И она села на первую ступень лестницы, которая была так тесна, что для того, чтобы пройти вниз, мне нужно было как-нибудь отстранить Даниеллу. Она уже не плакала; в словах ее звучала сухость, в позе видно было пренебрежение.

— Даниелла, — сказал я, поднимая ее, — мы тратим в ребяческой и грустной игре время, которое бежит и, может быть, никогда не возвратится. Если вы точно любите меня, так почему не принять ту любовь, которую я могу дать? Будьте сами собой. Будьте искренни, если вы слабы; крепитесь, если вы крепки. Уходите или оставайтесь, но не принуждайте меня страдать и безумствовать.

— Правда твоя, — вскричала она, охватив руками мою шею, — лучше быть искренней! Да, да, я слаба! Чувства одолевают меня.

— Вот так лучше. Благодарю мою счастливую судьбу! Так я не первый твой любовник?

— Не первый, не первый! Я лгала! Не упрекай себя ни в чем и люби меня, как я того стою, как только можешь, как только хочешь! Но тише! Я слышу, Мариуччия идет домой; она заглянет, пришел ли ты; притворись, будто спишь, не шевелись; если заговорит — не отвечай.

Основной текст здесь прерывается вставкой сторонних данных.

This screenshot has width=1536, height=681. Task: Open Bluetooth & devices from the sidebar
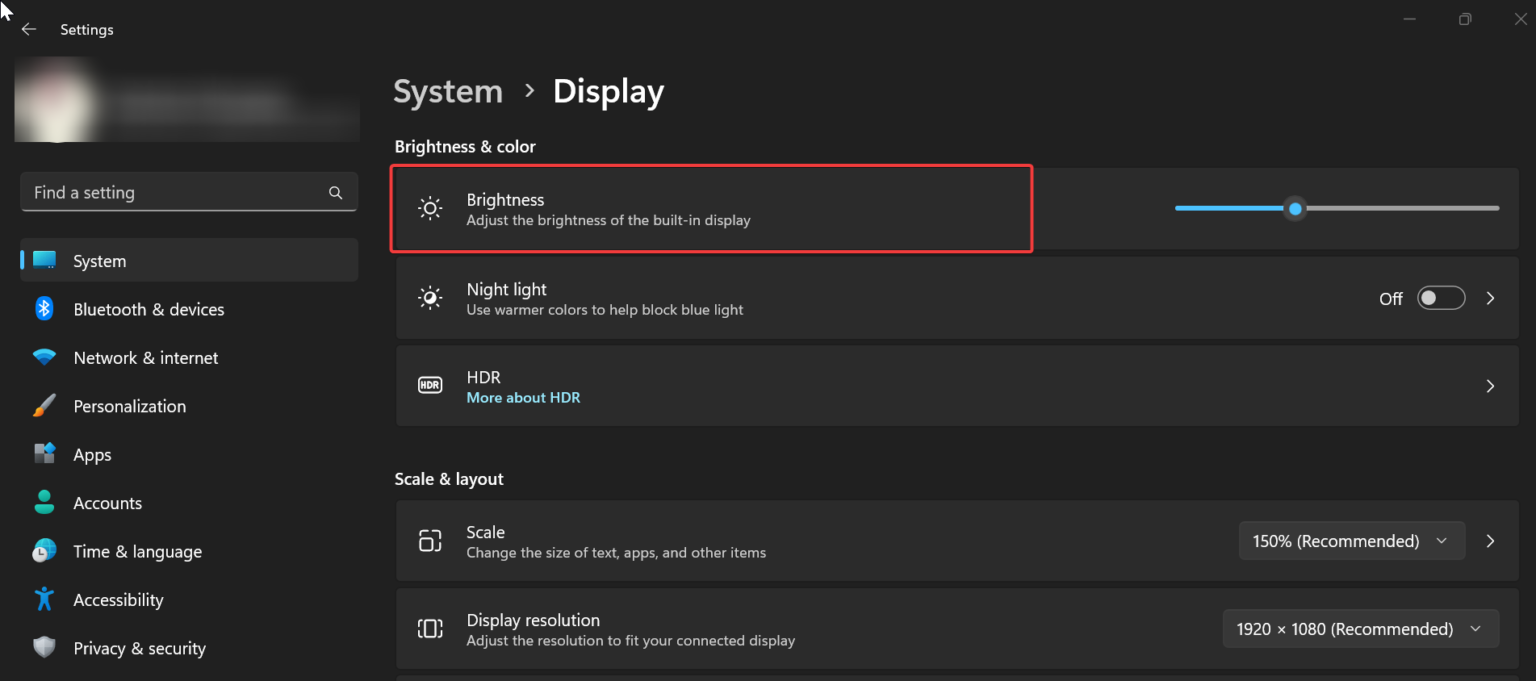(148, 309)
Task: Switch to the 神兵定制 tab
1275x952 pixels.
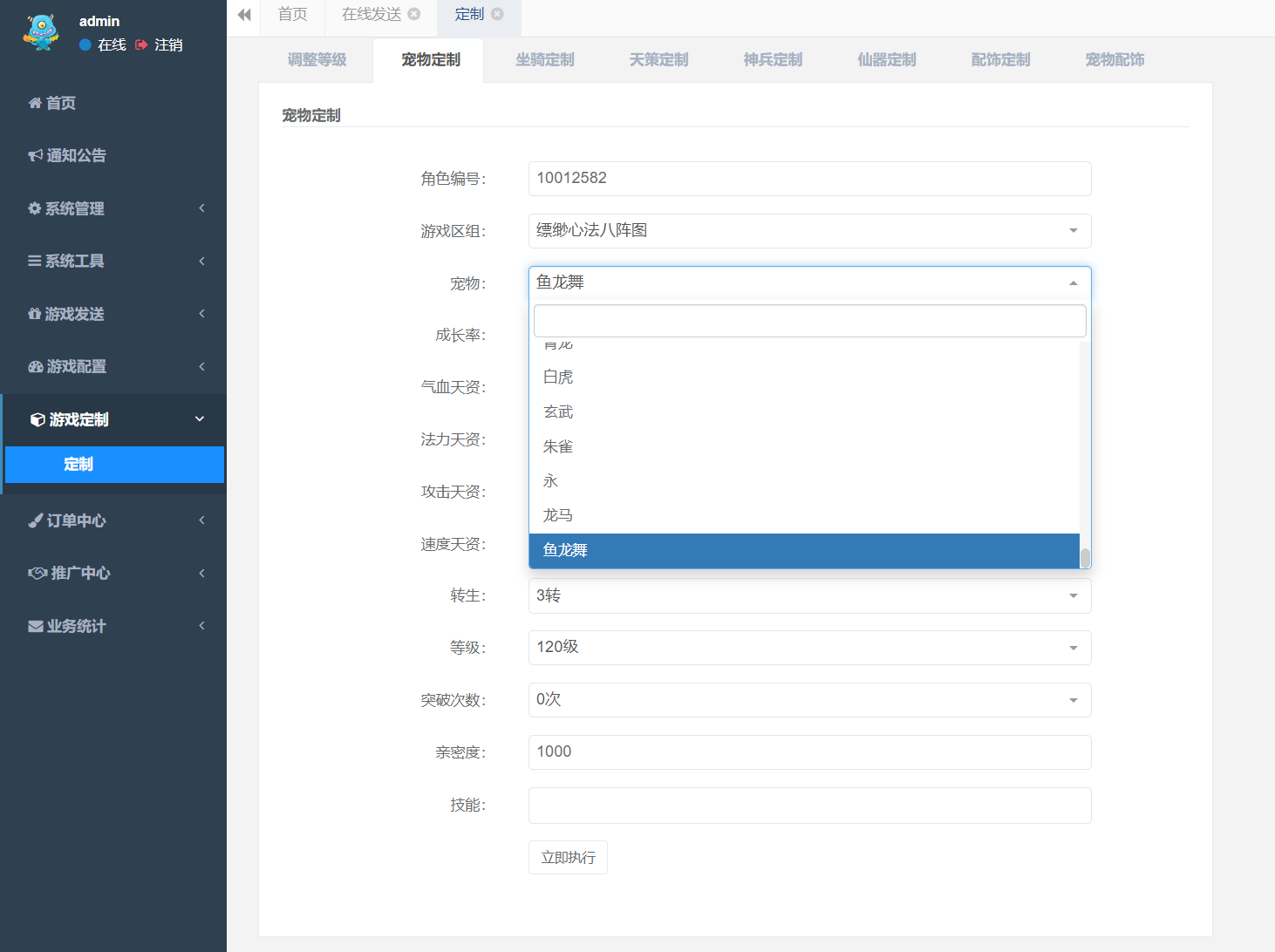Action: click(773, 60)
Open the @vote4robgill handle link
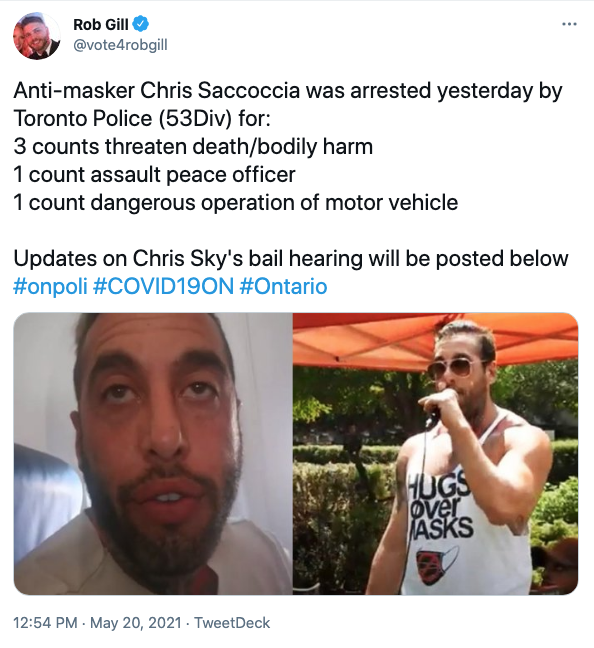Screen dimensions: 594x648 pyautogui.click(x=120, y=45)
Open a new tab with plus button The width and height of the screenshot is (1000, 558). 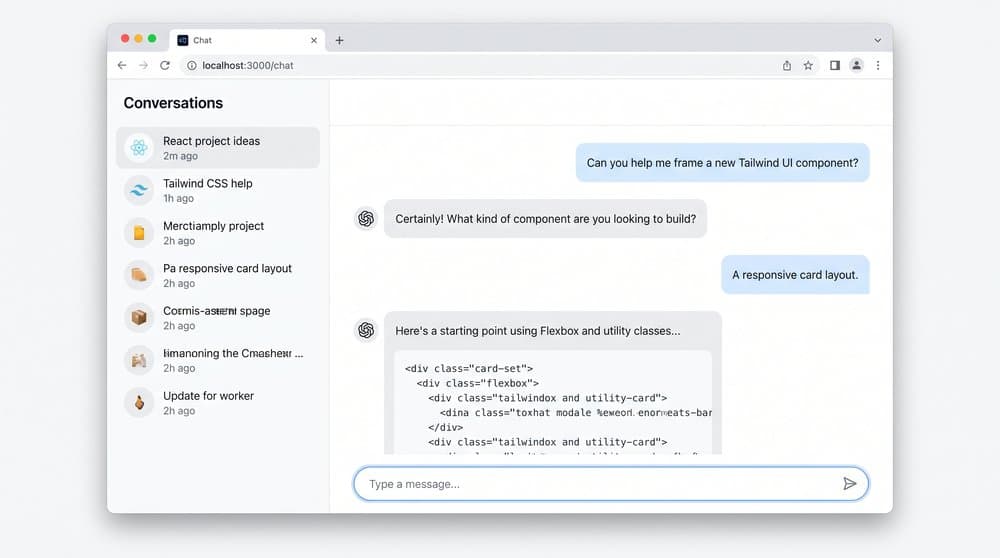point(339,40)
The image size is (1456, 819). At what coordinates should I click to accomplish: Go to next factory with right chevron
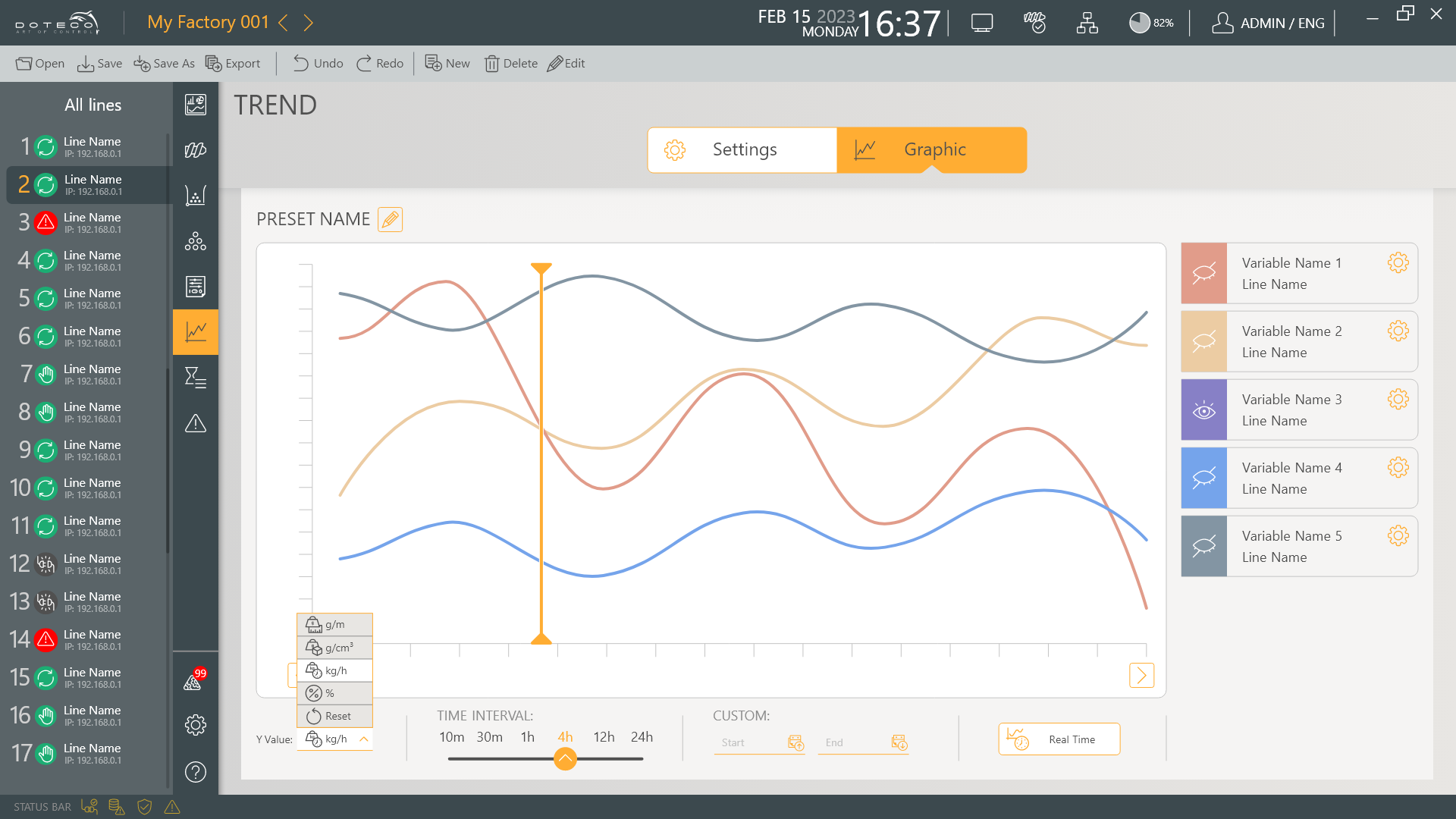tap(308, 23)
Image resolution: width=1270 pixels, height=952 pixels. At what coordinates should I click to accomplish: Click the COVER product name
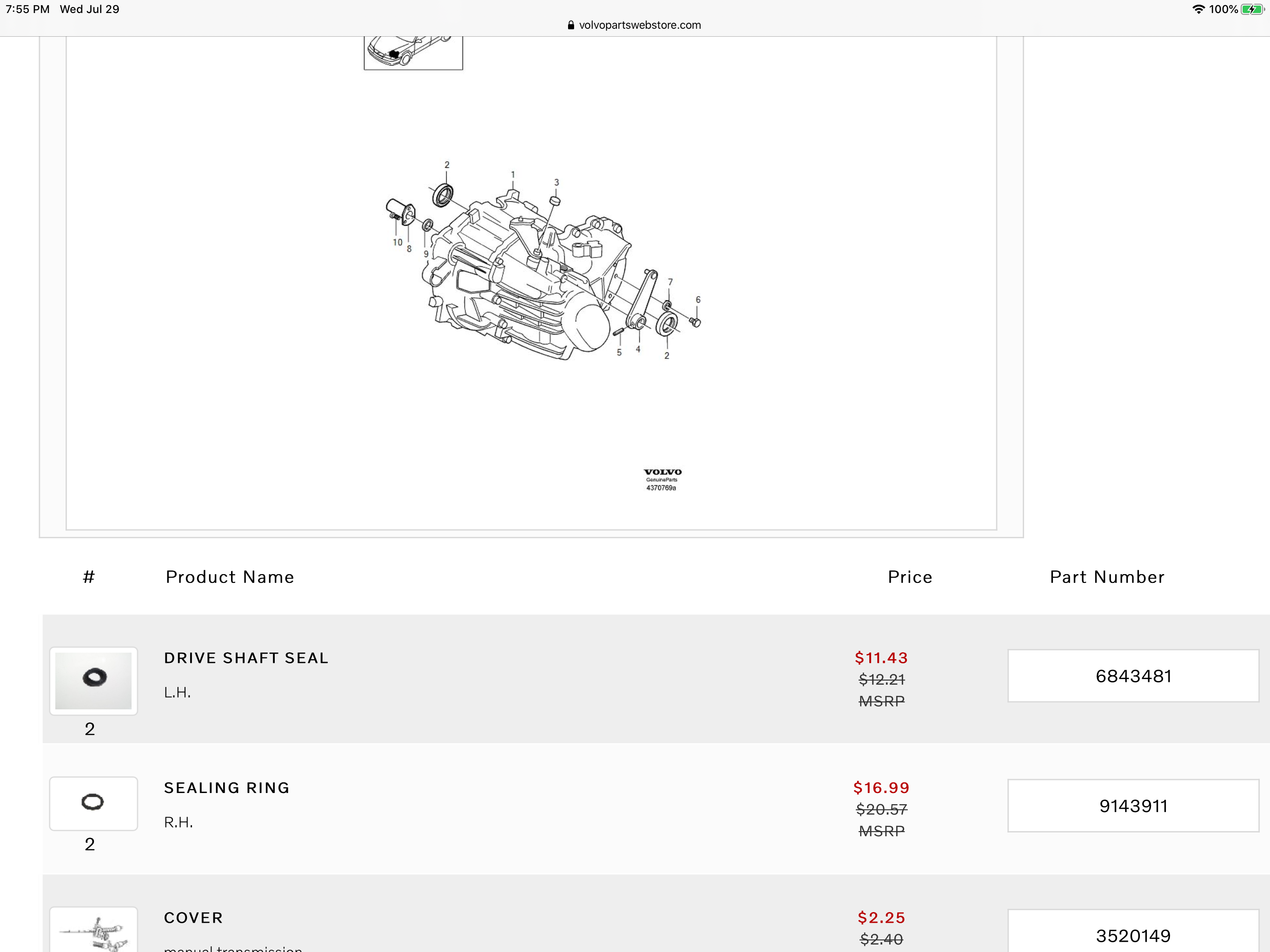pos(193,918)
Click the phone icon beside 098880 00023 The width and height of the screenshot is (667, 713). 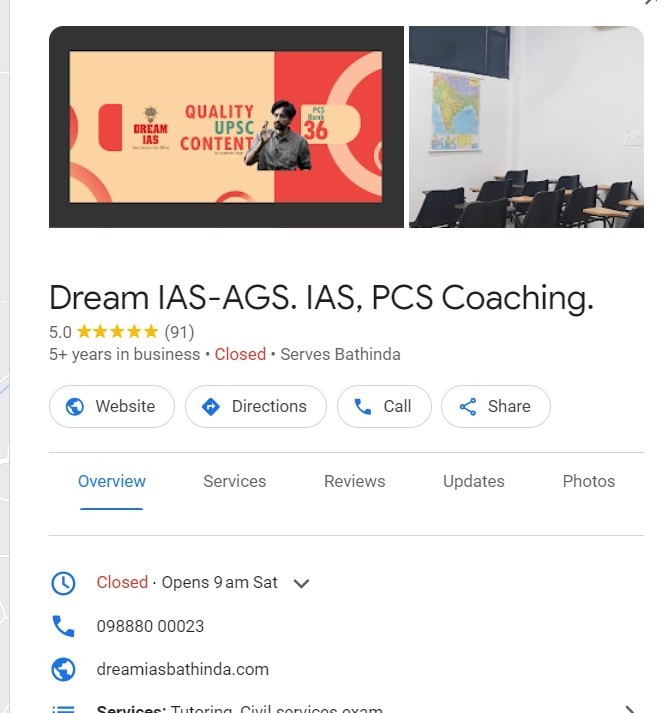tap(63, 626)
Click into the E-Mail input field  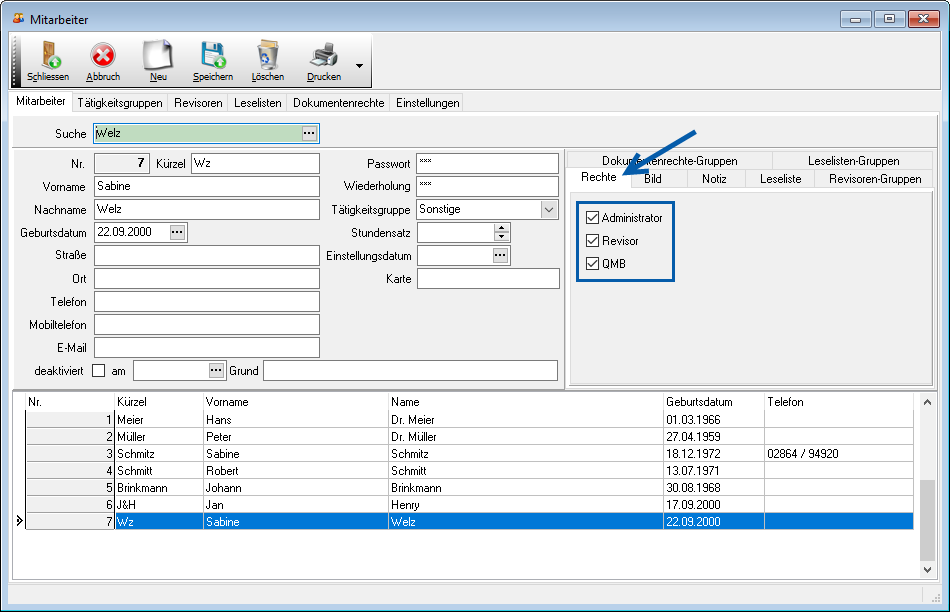[207, 347]
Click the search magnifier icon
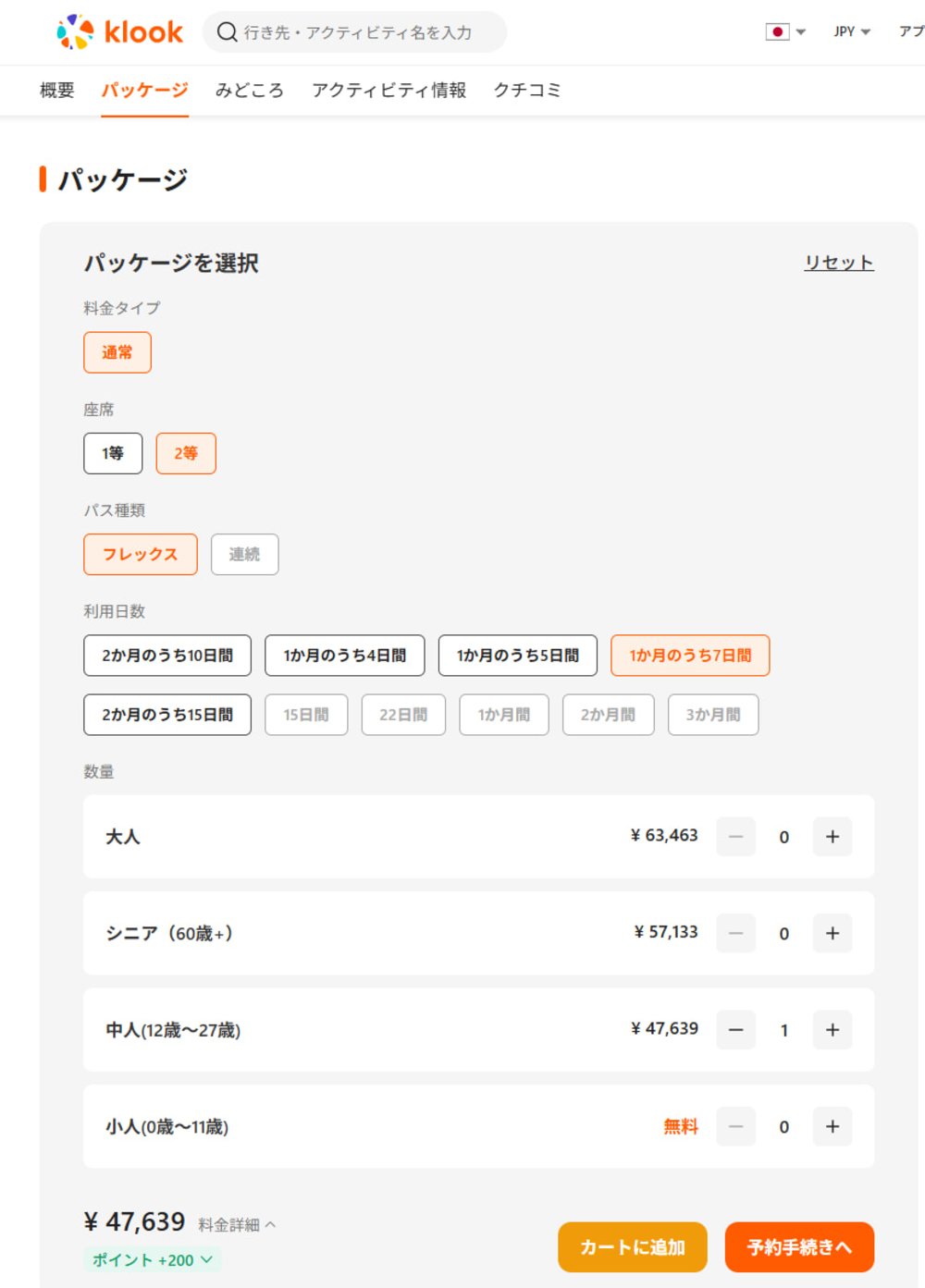Screen dimensions: 925x1288 coord(226,31)

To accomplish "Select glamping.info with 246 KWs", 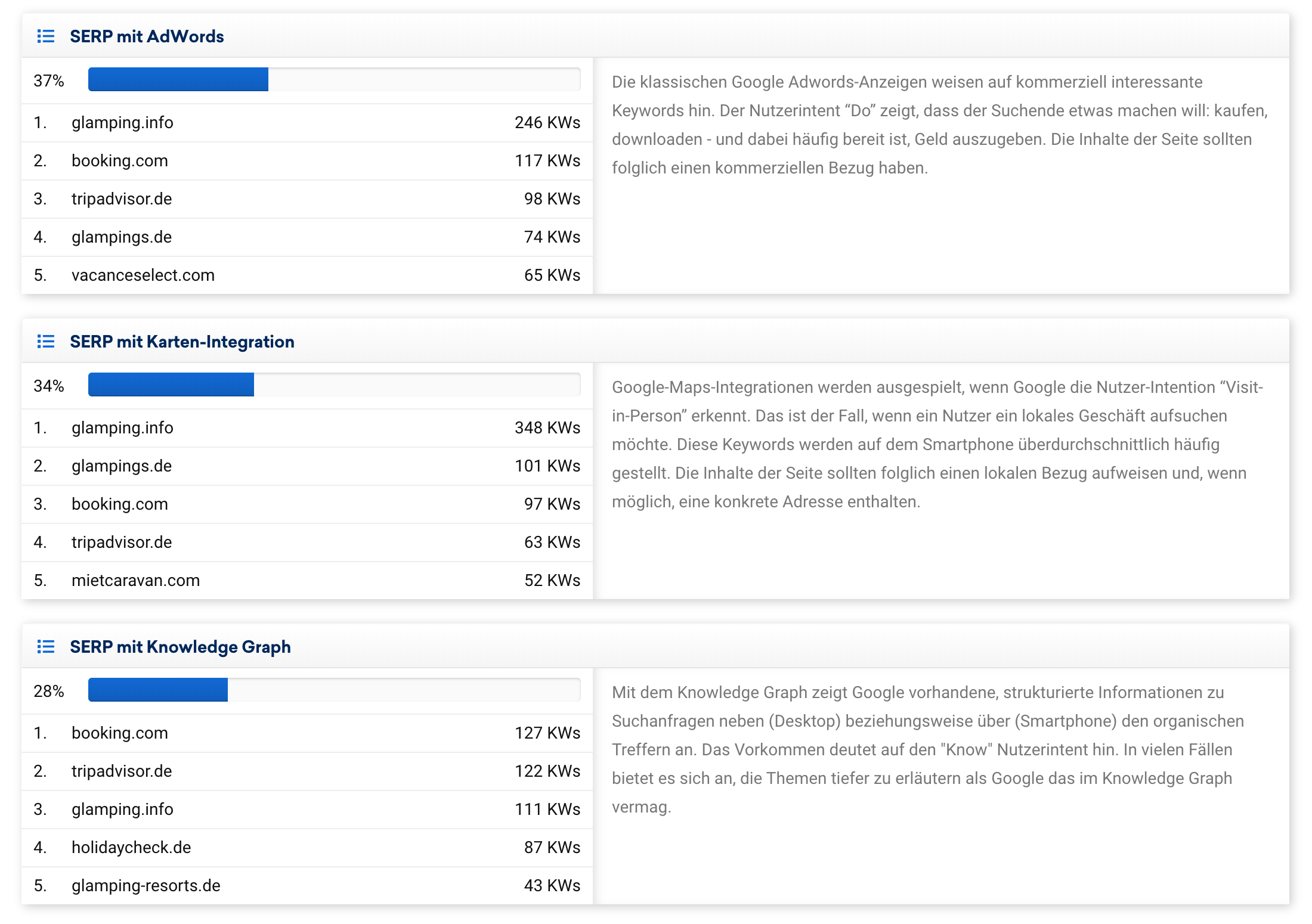I will pos(122,123).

Солнце уже светило, а я был у ног Даниеллы. Друг мой, я плакал, как ребенок, и слезы текли не с досады, не от нервного припадка: они лились из сердца; это были слезы глубокого чувства и слезы раскаяния. Милое, очаровательное создание! Она обманула меня; она хотела принадлежать мне во что бы то ни стало не признанной, оклеветанной, униженной моим недоверием, моей эгоистической, грубой страстью. О, я предчувствовал, что буду наказан собственной совестью, что буду презирать себя! Я так недостойно, так незаслуженно завладел этим сокровищем любви и целомудрия!

— Прости, прости меня, — говорил я ей, — я желал тебя, не зная цены тебе; я краснел за чувство, которое влекло меня к тебе; я боролся с ним; я грязнил его, сколько мог в моей мысли. Я поступал, как дети, которые любуются только блестящими красками цветка и обрывают его, не зная об его аромате. Я был недостоин своего счастья, я не стоил твоей преданности, твоей жертвы, и вот, стыдясь за себя, я лежу теперь у ног твоих, ты заслуживала обожания, долгих исканий и молений, а я осквернил чистоту любви, которую должен был принести тебе, прежде чем обладать тобой. Но я искуплю это преступление. Я буду любить тебя теперь, как должен был любить тебя прежде, и буду так долго, как ты хочешь, твоим рабом, прежде чем опять стану твоим любовником. Повелевай мной, испытывай меня, накажи меня, отомсти за оскорбление твоей гордости, твоего достоинства. Я люблю тебя, люблю тысячу раз более, нежели ты можешь, нежели ты должна любить меня!